Focused on the Pike family living in a small town, Lemire creates a literary fiction Image series. A son returns home as his literary fame wanes. He had written a successful book based on a notebook he found from his brother, Tommy, who drowned as a teenager.
A Comic Take on a Novel Plot
When you read literary fiction, you get used to plot devices such as a dead sibling and a dying town. A writer coming home after failing to create a successful second novel stars Steve Carrell and comes out every Oscar season. But Royal City allows a graphic approach to this story.
Without the purple prose or soundtrack (unless you listened to the music Lemire recommended), you focus on the pictures. Each character has a solid story line (even the father in a coma) with a satisfactory beginning, middle and end.

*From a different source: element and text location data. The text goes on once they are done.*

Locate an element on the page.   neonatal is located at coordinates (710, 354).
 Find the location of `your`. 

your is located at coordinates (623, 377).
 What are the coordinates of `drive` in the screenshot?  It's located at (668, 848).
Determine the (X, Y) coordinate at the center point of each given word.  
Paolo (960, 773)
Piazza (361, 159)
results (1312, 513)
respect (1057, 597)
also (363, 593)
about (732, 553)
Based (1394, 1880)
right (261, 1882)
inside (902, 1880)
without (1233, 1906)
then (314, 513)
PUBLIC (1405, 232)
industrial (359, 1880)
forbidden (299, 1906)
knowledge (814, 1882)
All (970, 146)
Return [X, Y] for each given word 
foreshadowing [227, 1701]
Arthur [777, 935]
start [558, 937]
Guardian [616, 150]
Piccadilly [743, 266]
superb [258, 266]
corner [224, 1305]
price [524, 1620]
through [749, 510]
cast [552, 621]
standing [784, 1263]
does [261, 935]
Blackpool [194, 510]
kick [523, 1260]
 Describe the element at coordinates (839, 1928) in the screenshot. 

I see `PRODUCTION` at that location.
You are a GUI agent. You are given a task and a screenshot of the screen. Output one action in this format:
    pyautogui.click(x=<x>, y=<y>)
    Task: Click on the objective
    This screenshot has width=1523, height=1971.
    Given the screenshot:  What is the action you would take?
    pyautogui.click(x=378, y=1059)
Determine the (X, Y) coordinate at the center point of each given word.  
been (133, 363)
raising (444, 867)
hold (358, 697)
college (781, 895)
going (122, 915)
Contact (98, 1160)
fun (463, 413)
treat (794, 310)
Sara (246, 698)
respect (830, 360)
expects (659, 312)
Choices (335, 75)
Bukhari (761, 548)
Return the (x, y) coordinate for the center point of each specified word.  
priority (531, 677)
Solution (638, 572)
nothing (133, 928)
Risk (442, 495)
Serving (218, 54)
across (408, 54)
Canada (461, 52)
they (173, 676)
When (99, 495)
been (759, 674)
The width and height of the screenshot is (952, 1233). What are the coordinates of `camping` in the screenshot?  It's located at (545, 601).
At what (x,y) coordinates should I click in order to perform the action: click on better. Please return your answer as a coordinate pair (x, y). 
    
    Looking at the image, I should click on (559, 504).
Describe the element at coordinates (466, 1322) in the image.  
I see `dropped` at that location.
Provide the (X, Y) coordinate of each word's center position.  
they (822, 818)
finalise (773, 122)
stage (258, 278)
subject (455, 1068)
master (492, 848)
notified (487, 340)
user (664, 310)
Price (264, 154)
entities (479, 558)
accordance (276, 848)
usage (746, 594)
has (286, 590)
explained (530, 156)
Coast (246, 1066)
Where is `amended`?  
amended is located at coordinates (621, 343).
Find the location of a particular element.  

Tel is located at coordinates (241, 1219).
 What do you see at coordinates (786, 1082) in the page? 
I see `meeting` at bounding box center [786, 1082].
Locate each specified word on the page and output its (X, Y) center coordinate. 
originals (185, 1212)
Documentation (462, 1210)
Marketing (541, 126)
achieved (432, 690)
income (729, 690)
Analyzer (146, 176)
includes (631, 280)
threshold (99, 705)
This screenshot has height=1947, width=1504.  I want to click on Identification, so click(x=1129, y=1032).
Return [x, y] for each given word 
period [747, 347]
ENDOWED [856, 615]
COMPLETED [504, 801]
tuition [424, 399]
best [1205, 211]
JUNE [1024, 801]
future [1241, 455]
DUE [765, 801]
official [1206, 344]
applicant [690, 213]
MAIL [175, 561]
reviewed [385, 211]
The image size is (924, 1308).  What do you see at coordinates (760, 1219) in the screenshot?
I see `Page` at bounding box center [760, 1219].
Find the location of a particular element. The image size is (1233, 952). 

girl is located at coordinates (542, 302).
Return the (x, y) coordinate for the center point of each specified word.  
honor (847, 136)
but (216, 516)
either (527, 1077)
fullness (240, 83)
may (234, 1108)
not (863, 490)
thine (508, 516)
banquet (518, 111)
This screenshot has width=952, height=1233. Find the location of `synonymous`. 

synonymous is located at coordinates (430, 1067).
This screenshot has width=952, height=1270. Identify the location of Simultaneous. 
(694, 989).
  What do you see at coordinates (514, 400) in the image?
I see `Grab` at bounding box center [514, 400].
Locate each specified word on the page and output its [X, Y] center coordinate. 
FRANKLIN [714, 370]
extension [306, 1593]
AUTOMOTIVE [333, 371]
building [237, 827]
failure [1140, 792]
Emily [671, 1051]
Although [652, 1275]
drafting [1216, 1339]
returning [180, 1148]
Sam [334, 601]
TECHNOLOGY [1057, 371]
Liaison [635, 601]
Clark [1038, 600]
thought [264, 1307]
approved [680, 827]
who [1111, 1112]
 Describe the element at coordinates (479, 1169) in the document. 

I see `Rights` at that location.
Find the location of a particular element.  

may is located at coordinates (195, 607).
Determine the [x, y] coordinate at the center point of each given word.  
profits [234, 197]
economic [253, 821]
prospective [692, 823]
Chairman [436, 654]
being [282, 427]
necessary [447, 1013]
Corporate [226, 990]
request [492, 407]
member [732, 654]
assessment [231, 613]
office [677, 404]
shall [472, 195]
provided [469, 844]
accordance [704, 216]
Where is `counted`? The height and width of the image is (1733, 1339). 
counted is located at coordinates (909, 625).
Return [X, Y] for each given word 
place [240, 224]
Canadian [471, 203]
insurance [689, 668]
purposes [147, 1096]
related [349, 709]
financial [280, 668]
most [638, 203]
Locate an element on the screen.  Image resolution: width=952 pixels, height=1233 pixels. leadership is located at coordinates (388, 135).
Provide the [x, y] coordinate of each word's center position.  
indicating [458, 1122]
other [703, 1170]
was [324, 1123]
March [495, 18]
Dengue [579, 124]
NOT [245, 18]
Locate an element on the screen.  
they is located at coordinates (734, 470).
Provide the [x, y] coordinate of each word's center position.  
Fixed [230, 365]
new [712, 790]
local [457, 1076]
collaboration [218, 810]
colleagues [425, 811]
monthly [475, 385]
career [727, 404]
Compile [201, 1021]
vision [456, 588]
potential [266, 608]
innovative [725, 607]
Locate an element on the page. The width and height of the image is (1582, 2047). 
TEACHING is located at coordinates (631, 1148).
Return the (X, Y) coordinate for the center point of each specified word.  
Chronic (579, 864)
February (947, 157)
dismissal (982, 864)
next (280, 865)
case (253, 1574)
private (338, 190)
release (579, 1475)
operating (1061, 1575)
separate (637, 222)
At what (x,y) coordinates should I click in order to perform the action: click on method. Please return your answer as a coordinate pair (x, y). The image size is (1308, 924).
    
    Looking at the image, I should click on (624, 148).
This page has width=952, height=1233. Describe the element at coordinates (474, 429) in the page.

Each component has been done before, but as they lay together, with the connection of Tommy, it never feels old. However, the phrase that appears over and over again is “personal project.” I don’t really know what that all means, but it does have many heartbreaking scenes.
Everything wraps up nicely. I could imagine a future for Royal City. I do hope that Lemire returns to this world in the future. But I see why he ended the series here. All of the main characters have come to a realization and accepted their pasts. And the future seems different than it started. That’s a good story.
Painted Fly-Over Country
Lemire’s art has an undeniable style. Since I first encountered his work in Sweet Tooth, his painterly lightness adds a sense of melancholy with a strong, rigid line work that can at times make people like grotesque, yet real.
Due to the subject of this story and the visions that each character has of the spirit of Tommy, the art style matches perfectly with the story. Although the large eyes and soft reflections off of glass can become a bit distracting, due to the introspective nature of the story, it works. Lemire knows his strengths as a writer and an artist and Royal City continues his streak of successfully melding the two.